Bertone Lamborghini Marzal
Styled during what has since been referred to as Marcello Gandini’s “Hexagonal Period,” the Lamborghini Marzal was the undoubted star of the 1967 Geneva motor show. The idea of a Lamborghini for the family man in a hurry had first been mooted as far back as 1965, the Sant’Agata firm having by then been in existence for only three years.
Plans called for a production run of as many as 2000 units per year with a rear-mounted, transverse V-6 powerplant. The Marzal would be the amuse-bouche prior to the definitive production car coming on-line. Sadly, it never did, but this incredible machine still survives. The Marzal sold for a $1.52M in 2011.
Pininfarina BMC 1100/1800 Berlina Aerodinamica
One of the great missed opportunities of the British motor industry, the BMC/BLMC 1800 “Landcrab” in all in its various guises sold poorly. Much of this was due to its ungainly looks, yet it could have been so different, with long-time collaborator Pininfarina producing its own take on the theme in time for the November 1967 Turin Motor Show.
Remarkably, the donor car had only been delivered to the Turin factory in August of that year, the prototype being completed in just nine weeks. Styled by Leonardo Fioravanti or Paolo Martin (both claim authorship), this study in streamlining was fully-functional, too. A small car, this time based on a BMC 1100/1300 platform, was also built. Neither made the leap to production.
Bertone Alfa Romeo Carabo
The Alfa Romeo Carabo is often considered among the most significant concept cars ever made, and with good reason. The brainchild of studio head Nuccio Bertone and stylist Marcello Gandini, the car was created in a mere ten weeks. It didn’t so much cross boundaries as establish them, with the Lamborghini Countach subsequently borrowing some design cues.

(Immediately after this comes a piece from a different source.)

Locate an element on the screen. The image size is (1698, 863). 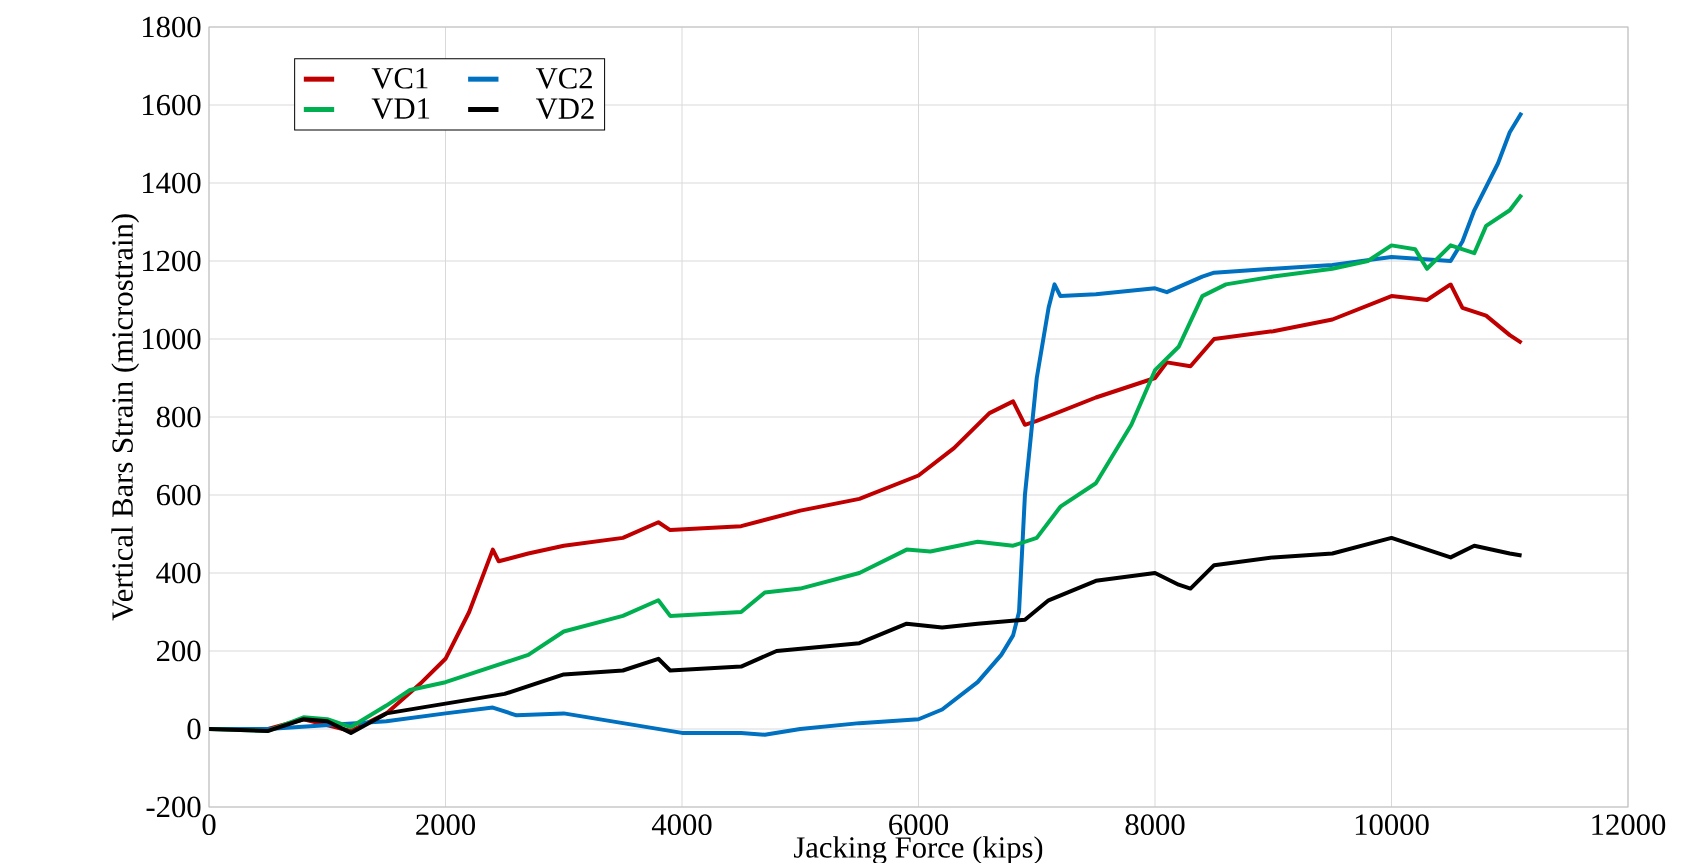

Just 990 mm (38.9 in) high, the car’s party trick was its means of access: the doors opened vertically like a beetles’ wings, via a hydropneumatic strut arrangement. Based on an Alfa Tipo 33 sports-prototype platform, this 1968 show car was fully-functional rather than a mock-up. It is currently exhibited in the Museo Storico Alfa Romeo, albeit minus its original quad-cam V-8 engine.